Prices may fall to below their previous level, in these conditions, because the increased demand, having prompted increased supply, results in economies of scale, falling marginal costs and so on.

“Whether the rise of demand springs from surplus wages, or from any other cause, does not at all change the conditions of the problem. From Citizen Weston's standpoint the general phenomenon was as difficult to explain as the phenomenon occurring under the exceptional circumstances of a rise of wages. His argument had, therefore, no peculiar bearing whatever upon the subject we treat. It only expressed his perplexity at accounting for the laws by which an increase of demand produces an increase of supply, instead of an ultimate rise of market prices.” (p 27)
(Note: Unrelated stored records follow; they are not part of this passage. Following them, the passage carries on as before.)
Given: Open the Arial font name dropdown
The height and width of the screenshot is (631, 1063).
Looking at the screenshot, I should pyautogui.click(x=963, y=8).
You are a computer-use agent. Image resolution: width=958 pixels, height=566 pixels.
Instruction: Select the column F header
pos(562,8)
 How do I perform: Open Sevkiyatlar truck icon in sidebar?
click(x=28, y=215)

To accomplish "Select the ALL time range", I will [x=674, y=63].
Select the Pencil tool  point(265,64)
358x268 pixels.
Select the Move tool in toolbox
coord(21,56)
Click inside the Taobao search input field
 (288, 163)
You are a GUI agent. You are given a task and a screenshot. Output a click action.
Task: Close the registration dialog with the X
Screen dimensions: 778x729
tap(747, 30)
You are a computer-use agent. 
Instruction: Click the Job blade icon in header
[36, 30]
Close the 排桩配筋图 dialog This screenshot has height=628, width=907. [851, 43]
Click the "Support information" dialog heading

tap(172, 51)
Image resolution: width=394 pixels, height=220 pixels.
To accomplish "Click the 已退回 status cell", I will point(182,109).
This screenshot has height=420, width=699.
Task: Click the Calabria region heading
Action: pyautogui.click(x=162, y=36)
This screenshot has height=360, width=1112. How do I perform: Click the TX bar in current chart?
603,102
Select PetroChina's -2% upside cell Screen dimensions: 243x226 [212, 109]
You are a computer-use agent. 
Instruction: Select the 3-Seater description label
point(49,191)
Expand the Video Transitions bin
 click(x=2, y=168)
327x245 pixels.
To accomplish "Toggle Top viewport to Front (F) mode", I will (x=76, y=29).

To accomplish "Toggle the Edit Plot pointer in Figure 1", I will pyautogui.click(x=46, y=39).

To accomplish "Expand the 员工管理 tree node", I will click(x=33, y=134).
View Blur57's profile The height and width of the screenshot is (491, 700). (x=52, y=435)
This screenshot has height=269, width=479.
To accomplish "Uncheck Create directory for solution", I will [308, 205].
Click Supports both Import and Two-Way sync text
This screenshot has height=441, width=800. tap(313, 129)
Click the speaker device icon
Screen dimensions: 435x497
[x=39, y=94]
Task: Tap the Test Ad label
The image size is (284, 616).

If we take pocket calculators, for example, in the 1970's, the rising demand for them was not prompted by rising wages, but by the fact that they were a new product, which, whilst not cheap (the first one I bought in 1975, was the equivalent of a days wages for me), were affordable to many people. But, as demand for them rose, so supply rose to meet it, which brought falling marginal costs of production, which fed into lower prices, stimulating further demand and supply.